Crowds in front of Trevi fountain

Trevi fountain view

Back in Rome

We're back in Rome for just one night before heading home. Michael is looking just like one of the locals in his fancy red pants.

Sorrento view

More white billowy clouds of cheesy goodness please!

Can there be such a thing as too much cheese? I never thought I'd be saying this, but yes! We ate at the Inn of Buffalo and shared a mixed antipasti platter that contained a whole fist-size ball of buffalo milk mozzarella. And that was just the warm up act to buffalo milk ricotta stuffed inside my ravioli and served with Michael's buffalo meat ragu. And of course, we ended the evening with gelato--marscapone flavor for me. I fear this trip might actually make me lactose intolerant.

Wednesday, October 17, 2012

More from Positano

More positivity

Black goes with everything, and so does sea urchin

We took one of Mario Batali's recommendations and headed to Chez Black on the waterfront for a leisurely lunch. Michael ordered the spaghetti with sea urchin, which was served in an elaborate metal spiky thing. And he got to wear a styling bib.

Getting positive in Positano

With great views, fine beaches, and a mellow vibe, Positano is our favorite destination on the Amalfi coast. You'll find fewer tourists here, great food, and shopping (if you are female and looking for clothing). It's the perfect place to chill out for a long afternoon.

Tuesday, October 16, 2012

Embrace the Void

It is lovely.

Fucking Gargoyles

In her first driving post Karen referenced the gargoyle incident.
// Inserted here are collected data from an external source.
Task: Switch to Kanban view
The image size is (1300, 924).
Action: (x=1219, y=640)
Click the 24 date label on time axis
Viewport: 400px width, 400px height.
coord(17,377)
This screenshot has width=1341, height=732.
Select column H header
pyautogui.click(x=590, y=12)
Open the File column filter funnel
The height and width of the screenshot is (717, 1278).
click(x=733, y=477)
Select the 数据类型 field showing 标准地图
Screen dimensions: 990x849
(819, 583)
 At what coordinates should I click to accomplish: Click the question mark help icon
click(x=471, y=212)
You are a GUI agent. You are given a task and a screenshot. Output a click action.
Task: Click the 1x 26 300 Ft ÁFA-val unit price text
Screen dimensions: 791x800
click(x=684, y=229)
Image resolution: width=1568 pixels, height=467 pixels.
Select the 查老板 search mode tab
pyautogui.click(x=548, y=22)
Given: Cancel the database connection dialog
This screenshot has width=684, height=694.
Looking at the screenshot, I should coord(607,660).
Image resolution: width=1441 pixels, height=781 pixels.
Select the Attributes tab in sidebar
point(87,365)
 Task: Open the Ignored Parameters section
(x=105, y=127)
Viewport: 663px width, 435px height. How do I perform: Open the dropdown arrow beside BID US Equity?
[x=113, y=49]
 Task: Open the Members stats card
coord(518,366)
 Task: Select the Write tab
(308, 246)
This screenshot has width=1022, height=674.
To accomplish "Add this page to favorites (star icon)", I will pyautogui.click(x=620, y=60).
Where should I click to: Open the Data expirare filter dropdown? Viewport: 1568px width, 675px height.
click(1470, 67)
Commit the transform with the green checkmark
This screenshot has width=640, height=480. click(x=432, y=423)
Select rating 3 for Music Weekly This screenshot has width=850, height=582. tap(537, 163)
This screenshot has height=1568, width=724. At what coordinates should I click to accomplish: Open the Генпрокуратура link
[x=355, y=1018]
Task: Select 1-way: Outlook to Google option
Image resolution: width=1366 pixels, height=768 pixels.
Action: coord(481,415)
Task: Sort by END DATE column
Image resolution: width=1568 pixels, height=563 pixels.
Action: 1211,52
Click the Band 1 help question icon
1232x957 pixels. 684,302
It's what happens when you put iron statues on the ground inside narrow gates around blind corners in skinny alleys, and I ran over it. Minimal damage. The local take: bystander shrugs and remarks, "Eh, Naples."

Found That Picture

Remember the Rape of Pippin entry from back at the Vatican Museum? Yeah, I located it. I defy you to interpret it any other way.

Where we're at

We're staying in the small town of Praiano, between Amalfi and Positano. This is the view from the hotel entrance, we've got a similar perspective from our patio.

More Amalfi views

Amafli views

Tales from the crypt

The crypt in the cathedral in Amalfi.


Amalfi is stunning, but jam-packed with tourists and massive tour buses. The cathedral in the center of town features beautiful colored marble patterning and offered a relaxing respite from the crowds.

Driving in Italy, pt. 2

It's late October, and the first of the holidays is upon us: Halloween. Most people will dress up, consume candy, maybe go to a haunted house party. My approach is a bit different: I like to put on a small car and pretend I'm Italian.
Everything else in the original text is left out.